Trying to deal with all of the children identified as at risk as being at risk for suicide would, Colman argued, overwhelm available resources.  Surveying people in schools and places like doctors’ waiting rooms identifies many people with symptoms, but there are many false positives, as with the 75-factor device, again leading to the danger of overwhelming the resources available if all are included in programs.  However, the other problems besides suicide that are identified raise the question of the need for enrichment programs of a variety of types or of a general program.  If resources are overwhelmed, is the message that we need to increase the resources?

Colman spoke of ways of addressing the problem of suicide. 

He identified three target groups: the general public, family physicians, and ‘gatekeepers.’  There has, he said, been limited success in improving the general public’s understanding of causes and risk factors.

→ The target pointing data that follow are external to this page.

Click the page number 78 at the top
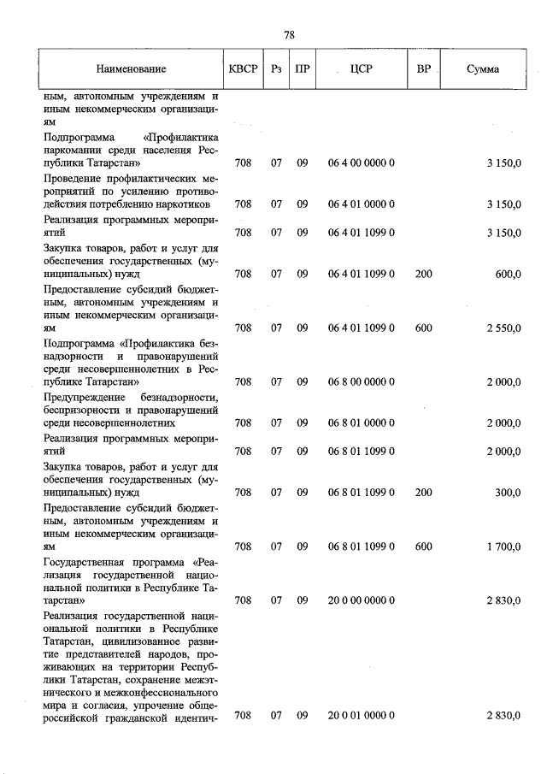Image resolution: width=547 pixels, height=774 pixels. pyautogui.click(x=289, y=35)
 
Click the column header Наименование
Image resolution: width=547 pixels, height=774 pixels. pyautogui.click(x=131, y=69)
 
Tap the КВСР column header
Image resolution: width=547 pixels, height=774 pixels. pyautogui.click(x=242, y=69)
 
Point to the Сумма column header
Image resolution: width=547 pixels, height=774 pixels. pyautogui.click(x=483, y=69)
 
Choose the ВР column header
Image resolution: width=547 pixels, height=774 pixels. pyautogui.click(x=423, y=68)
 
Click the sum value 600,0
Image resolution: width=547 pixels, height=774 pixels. pyautogui.click(x=507, y=274)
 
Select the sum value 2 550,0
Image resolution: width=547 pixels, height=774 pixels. pyautogui.click(x=503, y=328)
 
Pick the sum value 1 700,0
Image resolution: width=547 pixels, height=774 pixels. pyautogui.click(x=503, y=546)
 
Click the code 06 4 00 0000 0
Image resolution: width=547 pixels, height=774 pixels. pyautogui.click(x=361, y=162)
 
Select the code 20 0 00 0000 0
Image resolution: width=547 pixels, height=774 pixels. pyautogui.click(x=361, y=600)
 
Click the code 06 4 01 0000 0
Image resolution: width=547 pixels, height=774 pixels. pyautogui.click(x=361, y=204)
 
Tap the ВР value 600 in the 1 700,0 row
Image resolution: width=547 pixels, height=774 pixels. pyautogui.click(x=423, y=546)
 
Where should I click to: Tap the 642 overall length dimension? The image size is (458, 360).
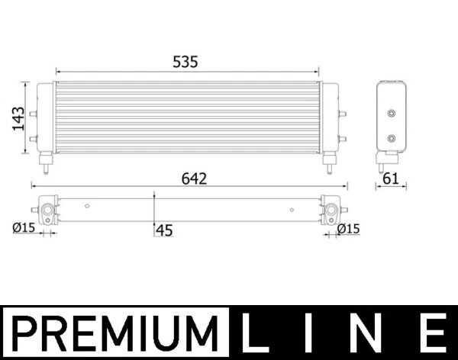(194, 178)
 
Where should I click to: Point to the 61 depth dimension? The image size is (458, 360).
(391, 178)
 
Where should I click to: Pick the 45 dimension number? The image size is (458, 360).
(164, 230)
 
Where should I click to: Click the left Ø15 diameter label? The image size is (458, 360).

Yet, it is important to work on reducing the stigma of mental illness and suicide.

There has been much more success with programs to educate family physicians.  They do not get much training about suicide and often do not ask patients pertinent questions.  Asking a person about suicide does not promote it. 

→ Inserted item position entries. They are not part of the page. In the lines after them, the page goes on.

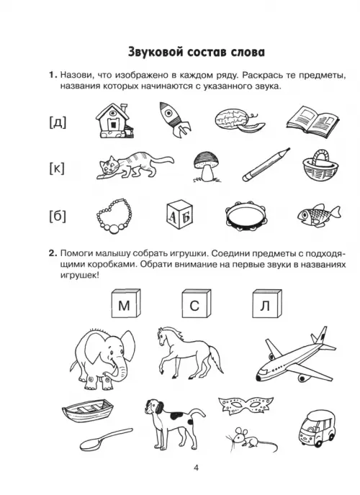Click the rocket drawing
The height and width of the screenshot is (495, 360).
[x=173, y=119]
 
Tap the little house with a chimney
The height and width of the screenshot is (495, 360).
[x=114, y=121]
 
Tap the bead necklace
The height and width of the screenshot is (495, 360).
[x=113, y=217]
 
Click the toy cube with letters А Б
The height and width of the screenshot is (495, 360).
[x=179, y=216]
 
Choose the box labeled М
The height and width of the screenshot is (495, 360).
[x=125, y=304]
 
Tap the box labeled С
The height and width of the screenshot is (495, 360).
[x=196, y=304]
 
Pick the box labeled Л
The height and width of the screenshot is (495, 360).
[x=267, y=304]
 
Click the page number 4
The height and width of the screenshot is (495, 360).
[x=196, y=468]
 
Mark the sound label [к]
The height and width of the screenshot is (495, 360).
[x=57, y=169]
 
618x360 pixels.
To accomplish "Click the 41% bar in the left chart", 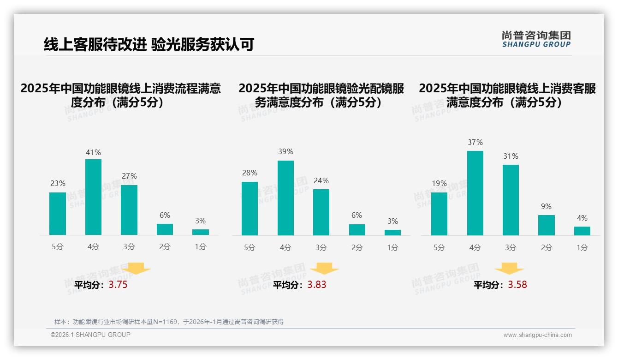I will pyautogui.click(x=93, y=197).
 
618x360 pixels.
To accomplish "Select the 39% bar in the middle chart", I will pyautogui.click(x=285, y=198).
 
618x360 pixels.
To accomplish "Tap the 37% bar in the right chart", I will pyautogui.click(x=475, y=193).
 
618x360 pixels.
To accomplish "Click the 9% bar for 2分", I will pyautogui.click(x=546, y=225).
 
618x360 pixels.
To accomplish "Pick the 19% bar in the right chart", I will pyautogui.click(x=439, y=214).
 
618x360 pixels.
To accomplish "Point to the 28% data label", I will pyautogui.click(x=250, y=173).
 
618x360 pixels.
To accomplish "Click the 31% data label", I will pyautogui.click(x=511, y=156).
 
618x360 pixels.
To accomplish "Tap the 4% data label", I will pyautogui.click(x=582, y=218).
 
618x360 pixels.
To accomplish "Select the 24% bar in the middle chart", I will pyautogui.click(x=321, y=212).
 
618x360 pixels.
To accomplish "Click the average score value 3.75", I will pyautogui.click(x=118, y=285).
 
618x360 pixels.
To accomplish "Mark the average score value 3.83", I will pyautogui.click(x=317, y=285).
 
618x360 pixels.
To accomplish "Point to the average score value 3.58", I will pyautogui.click(x=517, y=285).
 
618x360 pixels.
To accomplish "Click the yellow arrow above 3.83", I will pyautogui.click(x=325, y=269).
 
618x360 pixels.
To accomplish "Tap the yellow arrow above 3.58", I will pyautogui.click(x=509, y=269).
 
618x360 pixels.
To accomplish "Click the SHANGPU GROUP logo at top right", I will pyautogui.click(x=536, y=39).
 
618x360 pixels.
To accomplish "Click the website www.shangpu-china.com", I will pyautogui.click(x=537, y=335).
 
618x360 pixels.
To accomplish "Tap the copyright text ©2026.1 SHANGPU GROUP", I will pyautogui.click(x=90, y=335).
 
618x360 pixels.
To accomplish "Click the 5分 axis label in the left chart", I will pyautogui.click(x=58, y=247).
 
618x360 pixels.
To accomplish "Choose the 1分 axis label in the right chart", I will pyautogui.click(x=582, y=248).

Promoting better understanding among ‘gatekeepers’ has also been positive to some extent.  The category includes pharmacists, clergy, and school personnel.  He feels that more study is needed to determine effectiveness with these groups.

Drug treatment for depression has been an important factor in the significant drop in the suicide rate, and psychotherapy, especially cognitive behavioral therapy, “may be as effective as psychopharmacology,” he observed.  While there have been efforts at follow-up care for people who attempt suicide, there is a need to identify the best approach, he said.   

Newspapers have been encouraged to be more circumspect when reporting suicide. 

Journalists are now often aware of how to present suicide in ways less likely to be contagious.  It is recommended that, in the case of a teen, the story should not be page one and should not display a photo of the person.  The word “suicide” should not appear in the headline, and it is best not to mention the method used.  The piece might also serve an educational purpose by listing available resources and warning signs.  The internet, being less tamed, presents a bigger problem in that regard.